After this initial success I continued with the green drake, but the other fish were not as enamored as the 14 incher. Eventually I came to a nice deep run and converted to deep nymphing with a beadhead pheasant tail on the point and this produced a second brown trout. But alas this approach could not repeat the success so I returned to a parachute hopper with a beadhead pheasant tail as the dropper. The pheasant tail probably produced the best particularly during the short period where some clouds blocked the sun, but even this success required much wading and casting.

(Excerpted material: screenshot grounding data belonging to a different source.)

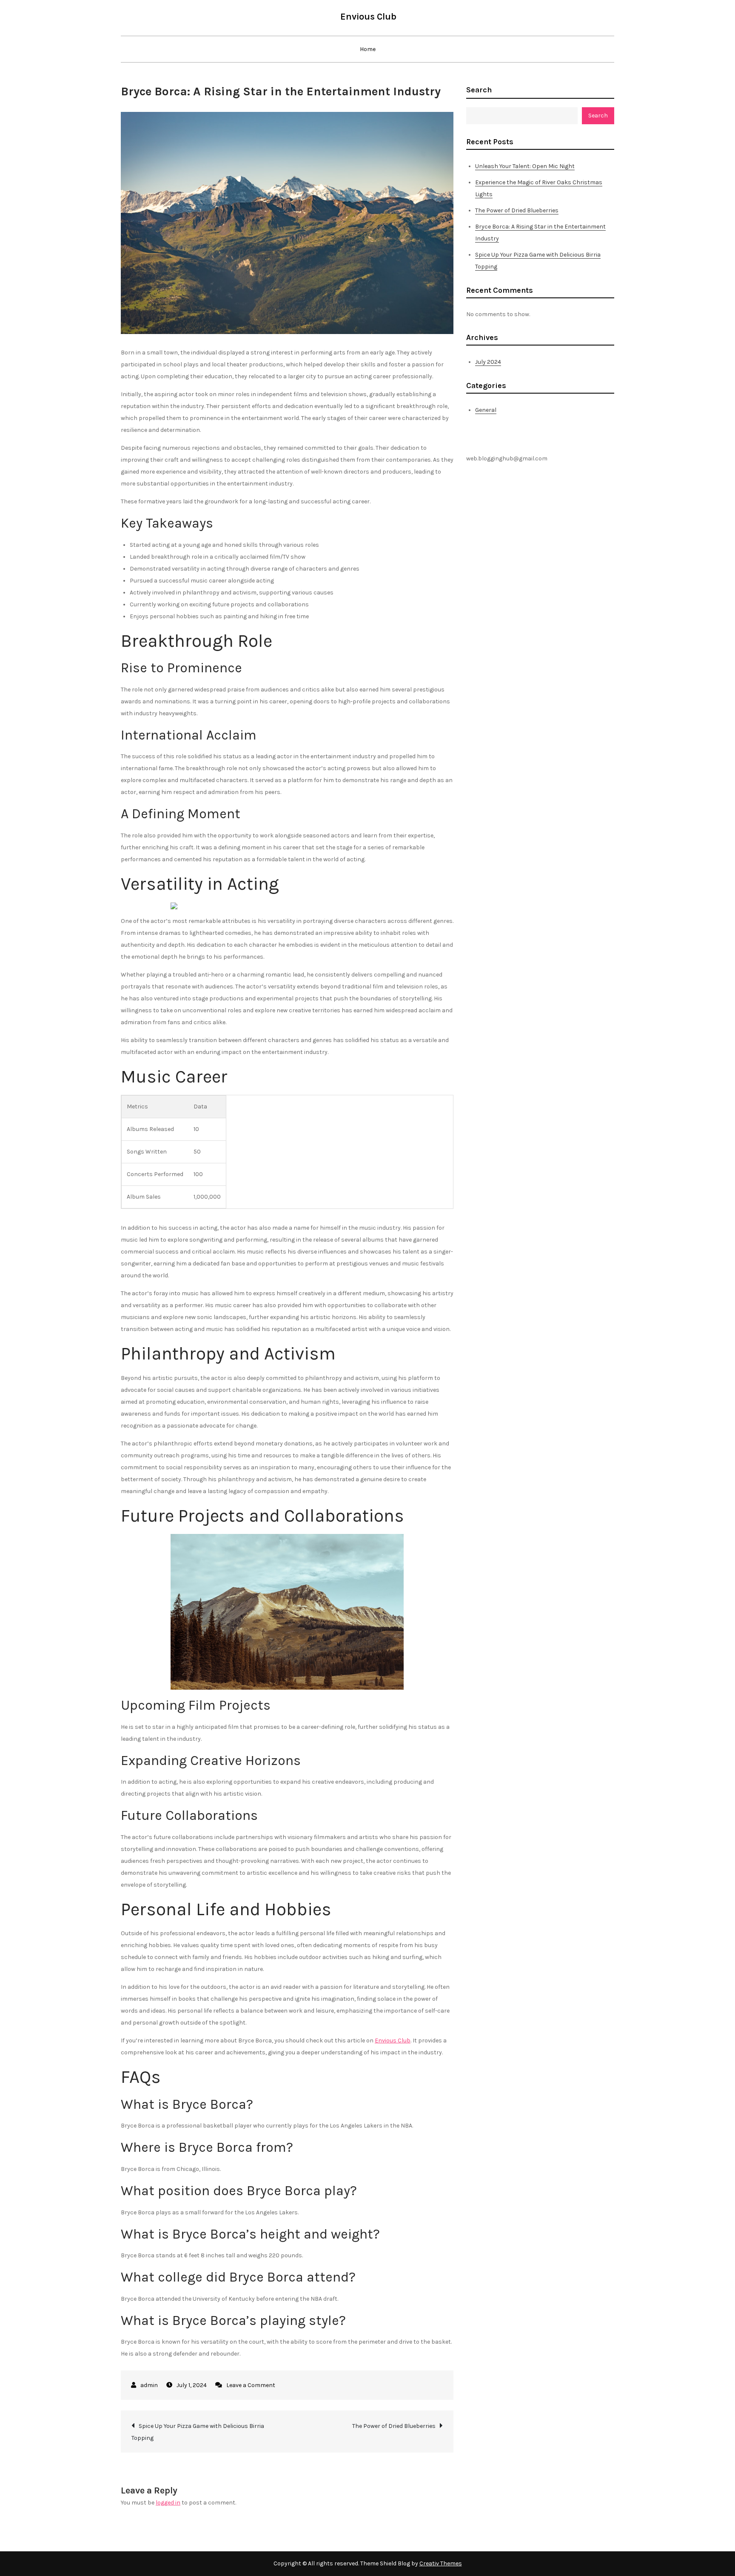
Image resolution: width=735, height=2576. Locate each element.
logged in (168, 2502)
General (485, 410)
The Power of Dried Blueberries (394, 2426)
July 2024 (488, 362)
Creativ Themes (440, 2563)
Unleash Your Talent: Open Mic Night (525, 166)
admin (149, 2385)
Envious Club (368, 16)
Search (479, 89)
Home (368, 49)
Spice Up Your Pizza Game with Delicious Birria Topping (197, 2432)
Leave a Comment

By 4:30 I’d managed to land 9 trout with the initial brown representing the largest catch of the day. The sunshine and blue skies were ideal for human beings, but apparently not to the liking of brown and rainbow trout in the Taylor River. I crossed the river upstream of the point where I’d crossed in the morning and walked back along the road to a point above the Santa Fe where I’d ended the previous day. I paused and stared at the water in a nice moderate run with around four feet of depth and noticed a nice brown facing the current. This was approximately ten feet above the shallow riffle where I’d landed two rainbows on Thursday evening. I decided to focus on this fish as I could see it was moving side to side and feeding on something.
First I floated a light gray caddis over the brown and it wiggled its tail, but showed no additional signs of feeding. Next I tried a light gray comparadun, and this provoked the trout to move upward three times, but in each case it returned to its holding position after getting no closer than six inches. A small size 18 comparadun with a light yellow body was totally ignored. Next I spotted a size 14 comparadun with a medium olive body, probably a version I tied to imitate the cornuta hatch in Pennsylvania. This fly brought out the worst in my targeted foe as it rose and put its nose against the olive imitation three times, but never opened its mouth to eat. With this indignity now on my record, I glanced at my watch and reailized it was approaching 5PM, so I called it quits and gave the win to the ultra selective trout in front of me.